» Problem details
Answer these questions from the abstract on spinal cord injury:
1. Which two conditions does spinal cord injury often result in?
2. What does intraspinal microstimulation deliver?
3. What type of neurotransmitter is serotonin called?

___ Text section

Title : Intraspinal microstimulation and serotonergic neurotransmission synergistically modulate nociceptive pathways after spinal cord injury
Abstract:
Background: Spinal cord injury (SCI) often results in motor impairments and neuropathic pain. Not only are these conditions irreversible, they disrupt a crucial pathway for transmitting signals between the brain and the rest of the body, affecting movement, sensation, and autonomic functions, such as limb function and bladder control. Intraspinal microstimulation (ISMS), or delivery of small amounts of electrical current directly to enhance motor recovery in regions below SCI, can potentially reduce neural transmission in spinal pain pathways. Additionally, serotonin, a monoamine neurotransmitter, may have the unique ability to simultaneously reduce transmission in spinal pain pathways while increasing transmission in spinal motor pathways.

______
___ Excerpted records

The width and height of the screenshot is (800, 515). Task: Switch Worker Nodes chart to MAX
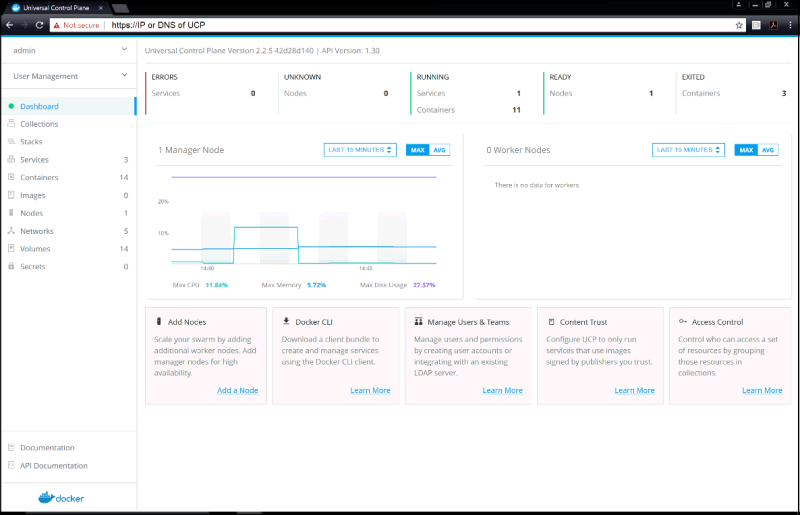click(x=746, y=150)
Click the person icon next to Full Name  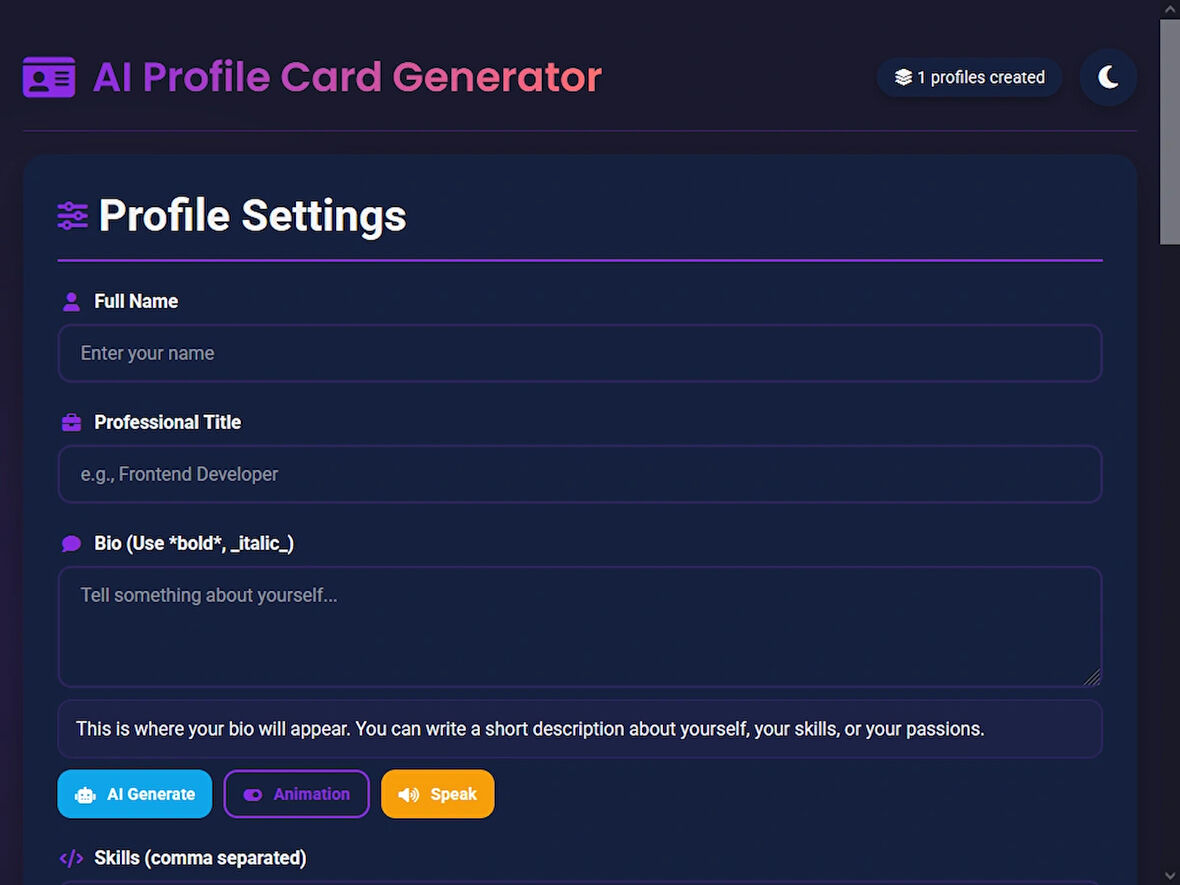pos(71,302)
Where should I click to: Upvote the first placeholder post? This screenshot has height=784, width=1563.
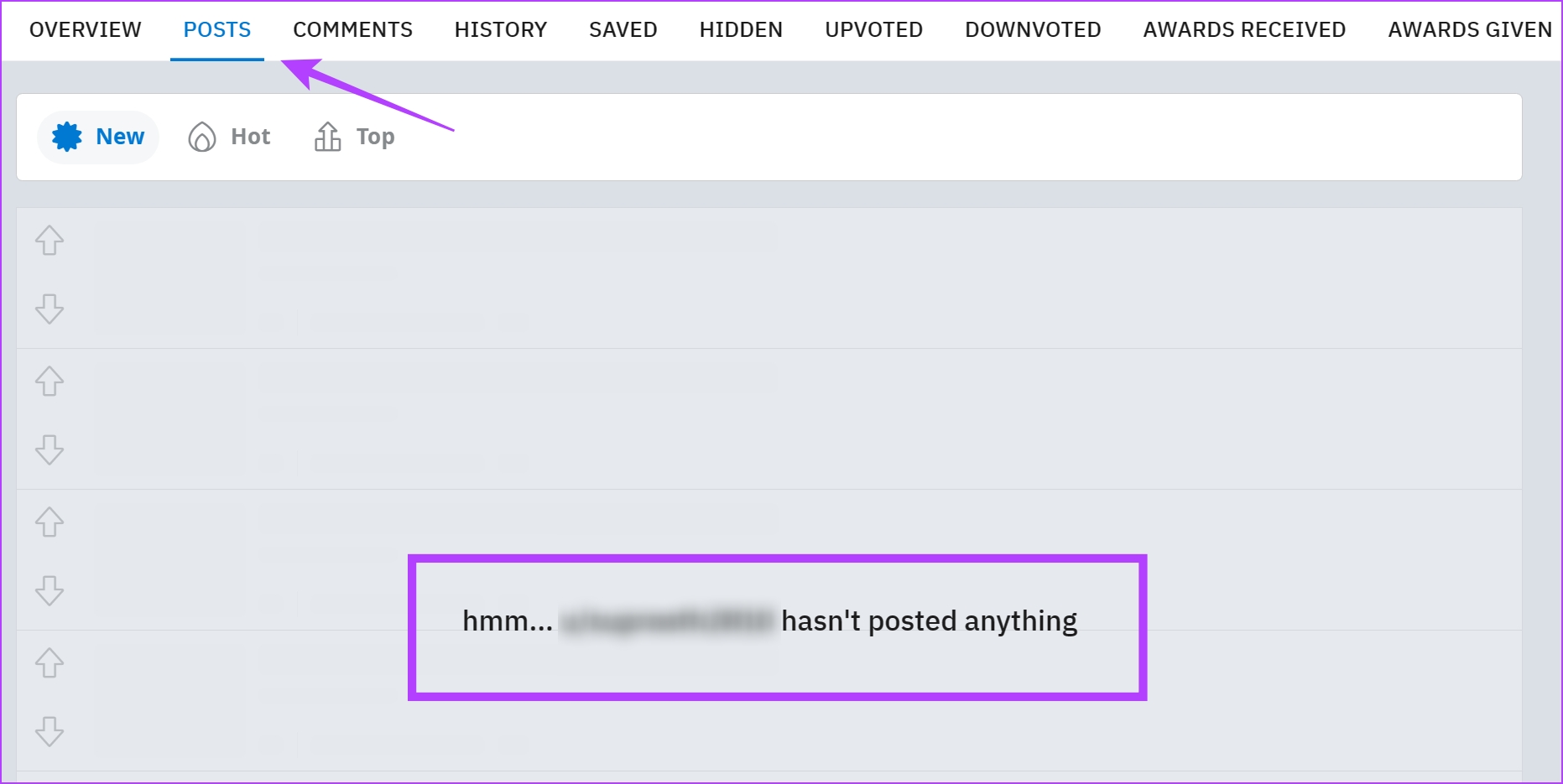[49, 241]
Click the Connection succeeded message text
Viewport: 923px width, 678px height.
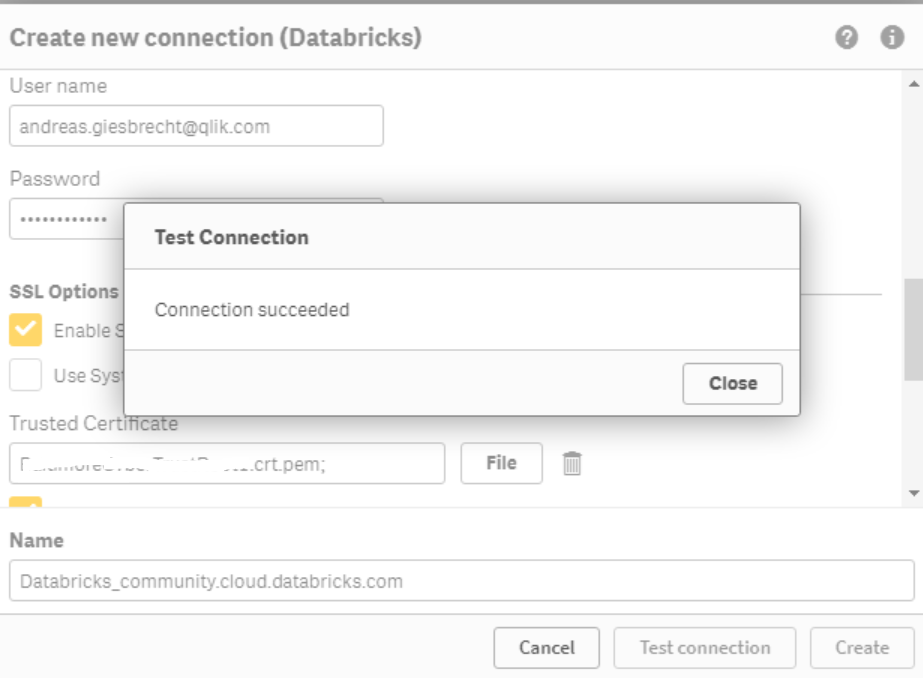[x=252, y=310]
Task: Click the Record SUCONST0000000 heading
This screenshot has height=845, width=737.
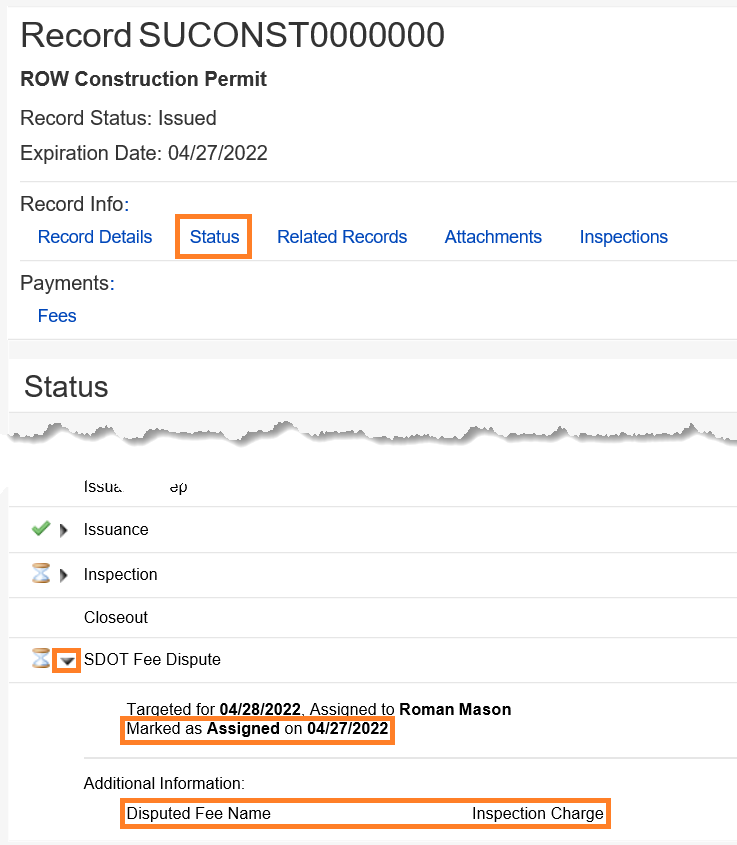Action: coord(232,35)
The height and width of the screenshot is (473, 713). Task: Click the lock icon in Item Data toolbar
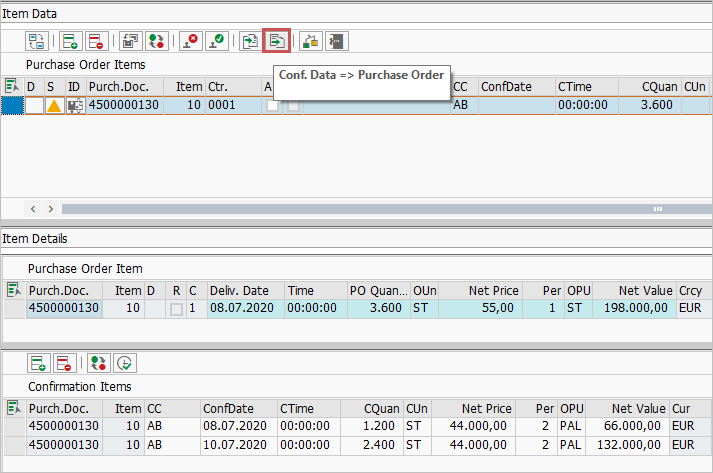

______

» Answer area
1. Motor impairments and neuropathic pain.
2. Small amounts of electrical current.
3. A monoamine neurotransmitter.